- [Exercise requirements]: Repeat exactly the lines of the entries below from the one with "Click the floating" through the one with "This screenshot has width=750, height=450.", both ends included, and nothing else.
○ ○ ○ ○ ○ ○ ○
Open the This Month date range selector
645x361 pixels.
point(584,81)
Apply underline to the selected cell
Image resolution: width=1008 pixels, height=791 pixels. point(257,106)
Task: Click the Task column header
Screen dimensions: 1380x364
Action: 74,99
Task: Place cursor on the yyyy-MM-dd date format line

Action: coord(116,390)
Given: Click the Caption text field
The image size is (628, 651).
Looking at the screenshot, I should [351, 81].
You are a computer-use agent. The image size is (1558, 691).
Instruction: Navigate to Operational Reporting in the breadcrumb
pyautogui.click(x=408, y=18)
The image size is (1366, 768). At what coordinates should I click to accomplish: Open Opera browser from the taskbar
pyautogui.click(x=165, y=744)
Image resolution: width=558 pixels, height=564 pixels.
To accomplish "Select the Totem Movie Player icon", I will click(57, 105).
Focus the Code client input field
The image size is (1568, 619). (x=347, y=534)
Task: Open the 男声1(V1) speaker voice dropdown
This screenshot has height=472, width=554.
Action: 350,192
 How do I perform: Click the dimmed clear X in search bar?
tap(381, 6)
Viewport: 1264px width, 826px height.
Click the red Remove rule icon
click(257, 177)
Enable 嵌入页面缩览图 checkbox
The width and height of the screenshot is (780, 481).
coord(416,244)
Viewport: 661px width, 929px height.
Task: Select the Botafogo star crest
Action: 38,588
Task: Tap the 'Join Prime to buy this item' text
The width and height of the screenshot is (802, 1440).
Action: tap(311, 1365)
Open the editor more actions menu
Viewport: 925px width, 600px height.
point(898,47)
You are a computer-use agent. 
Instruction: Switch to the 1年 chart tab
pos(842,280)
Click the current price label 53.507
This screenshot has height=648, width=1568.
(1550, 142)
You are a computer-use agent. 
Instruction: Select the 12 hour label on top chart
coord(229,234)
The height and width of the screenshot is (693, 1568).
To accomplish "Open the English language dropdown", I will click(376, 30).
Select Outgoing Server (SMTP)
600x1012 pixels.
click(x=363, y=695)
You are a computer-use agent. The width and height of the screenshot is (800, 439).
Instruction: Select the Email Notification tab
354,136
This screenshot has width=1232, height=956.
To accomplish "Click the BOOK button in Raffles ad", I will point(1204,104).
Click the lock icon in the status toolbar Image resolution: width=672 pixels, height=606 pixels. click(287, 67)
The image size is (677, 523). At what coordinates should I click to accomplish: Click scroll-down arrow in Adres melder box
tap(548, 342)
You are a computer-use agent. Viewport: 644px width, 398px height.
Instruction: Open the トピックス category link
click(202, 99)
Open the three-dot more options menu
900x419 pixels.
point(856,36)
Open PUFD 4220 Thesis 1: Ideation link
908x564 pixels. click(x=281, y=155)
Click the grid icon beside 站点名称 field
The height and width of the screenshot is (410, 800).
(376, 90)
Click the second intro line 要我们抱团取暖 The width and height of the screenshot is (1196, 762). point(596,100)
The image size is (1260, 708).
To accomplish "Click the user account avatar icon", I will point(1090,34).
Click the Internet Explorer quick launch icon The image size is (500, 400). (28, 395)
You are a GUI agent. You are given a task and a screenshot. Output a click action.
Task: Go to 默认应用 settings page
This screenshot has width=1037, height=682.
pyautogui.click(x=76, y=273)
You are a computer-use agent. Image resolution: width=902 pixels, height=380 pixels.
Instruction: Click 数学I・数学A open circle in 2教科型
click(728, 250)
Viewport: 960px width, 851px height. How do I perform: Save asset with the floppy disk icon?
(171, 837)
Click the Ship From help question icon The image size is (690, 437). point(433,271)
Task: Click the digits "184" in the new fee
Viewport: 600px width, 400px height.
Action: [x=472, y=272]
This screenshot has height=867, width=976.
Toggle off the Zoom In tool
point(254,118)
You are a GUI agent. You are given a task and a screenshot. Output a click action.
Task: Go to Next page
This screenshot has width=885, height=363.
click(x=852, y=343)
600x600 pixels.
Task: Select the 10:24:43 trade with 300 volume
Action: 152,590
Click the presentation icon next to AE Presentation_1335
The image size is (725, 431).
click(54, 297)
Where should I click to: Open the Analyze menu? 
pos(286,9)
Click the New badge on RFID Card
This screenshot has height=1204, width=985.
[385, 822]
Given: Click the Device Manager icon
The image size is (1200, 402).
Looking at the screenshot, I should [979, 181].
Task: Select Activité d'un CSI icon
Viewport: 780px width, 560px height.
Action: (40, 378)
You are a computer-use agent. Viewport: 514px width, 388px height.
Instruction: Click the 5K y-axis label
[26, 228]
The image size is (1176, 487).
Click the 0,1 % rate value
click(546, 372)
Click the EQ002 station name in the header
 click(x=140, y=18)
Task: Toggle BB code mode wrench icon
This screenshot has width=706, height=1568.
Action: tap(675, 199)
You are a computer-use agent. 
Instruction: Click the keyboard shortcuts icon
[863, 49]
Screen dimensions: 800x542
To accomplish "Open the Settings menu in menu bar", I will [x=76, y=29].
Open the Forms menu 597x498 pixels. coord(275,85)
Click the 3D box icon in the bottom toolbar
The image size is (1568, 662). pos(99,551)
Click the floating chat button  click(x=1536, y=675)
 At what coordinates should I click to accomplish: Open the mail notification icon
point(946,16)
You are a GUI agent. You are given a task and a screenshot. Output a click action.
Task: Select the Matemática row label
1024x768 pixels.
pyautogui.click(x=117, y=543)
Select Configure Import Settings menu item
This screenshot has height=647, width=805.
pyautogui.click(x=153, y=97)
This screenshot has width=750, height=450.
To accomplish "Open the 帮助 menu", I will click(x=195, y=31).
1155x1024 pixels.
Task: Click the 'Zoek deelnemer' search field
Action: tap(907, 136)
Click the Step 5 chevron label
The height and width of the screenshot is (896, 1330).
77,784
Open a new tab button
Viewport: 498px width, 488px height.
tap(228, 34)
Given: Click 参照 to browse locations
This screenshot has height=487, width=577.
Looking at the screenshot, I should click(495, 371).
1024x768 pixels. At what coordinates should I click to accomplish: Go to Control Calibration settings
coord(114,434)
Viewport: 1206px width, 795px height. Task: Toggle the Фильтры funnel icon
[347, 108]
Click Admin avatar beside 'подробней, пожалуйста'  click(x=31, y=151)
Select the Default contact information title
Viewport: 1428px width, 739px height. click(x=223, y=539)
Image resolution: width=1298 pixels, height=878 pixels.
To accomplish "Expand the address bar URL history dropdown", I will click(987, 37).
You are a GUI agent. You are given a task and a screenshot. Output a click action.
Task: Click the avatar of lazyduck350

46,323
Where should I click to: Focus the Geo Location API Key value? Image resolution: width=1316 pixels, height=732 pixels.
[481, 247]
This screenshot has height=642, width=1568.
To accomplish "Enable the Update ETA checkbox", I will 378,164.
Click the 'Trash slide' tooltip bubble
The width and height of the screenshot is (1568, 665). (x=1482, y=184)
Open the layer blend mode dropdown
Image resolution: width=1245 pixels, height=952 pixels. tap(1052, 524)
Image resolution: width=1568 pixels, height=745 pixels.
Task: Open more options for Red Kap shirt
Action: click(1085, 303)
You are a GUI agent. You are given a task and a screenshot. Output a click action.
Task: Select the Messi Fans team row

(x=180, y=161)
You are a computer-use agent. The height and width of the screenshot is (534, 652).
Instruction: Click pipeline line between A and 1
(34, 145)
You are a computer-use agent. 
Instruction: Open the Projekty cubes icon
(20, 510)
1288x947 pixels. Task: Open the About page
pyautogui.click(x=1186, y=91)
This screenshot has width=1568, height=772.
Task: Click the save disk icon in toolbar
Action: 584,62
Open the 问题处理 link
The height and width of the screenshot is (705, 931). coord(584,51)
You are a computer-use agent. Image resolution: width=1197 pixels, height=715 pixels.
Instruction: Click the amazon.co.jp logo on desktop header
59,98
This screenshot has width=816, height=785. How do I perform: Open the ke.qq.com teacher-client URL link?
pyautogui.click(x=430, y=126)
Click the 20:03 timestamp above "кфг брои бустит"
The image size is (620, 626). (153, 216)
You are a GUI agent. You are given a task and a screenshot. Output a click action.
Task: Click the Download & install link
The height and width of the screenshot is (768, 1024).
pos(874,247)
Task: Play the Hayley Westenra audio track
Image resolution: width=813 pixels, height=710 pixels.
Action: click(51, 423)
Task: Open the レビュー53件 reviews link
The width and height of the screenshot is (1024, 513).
○ ○ ○ ○ ○ ○ ○
- [Task output]:
Click the floating chat button  click(x=1536, y=675)
 At what coordinates should I click to accomplish: Open the mail notification icon
point(946,16)
You are a GUI agent. You are given a task and a screenshot. Output a click action.
Task: Select the Matemática row label
1024x768 pixels.
pyautogui.click(x=117, y=543)
Select Configure Import Settings menu item
This screenshot has height=647, width=805.
pyautogui.click(x=153, y=97)
This screenshot has width=750, height=450.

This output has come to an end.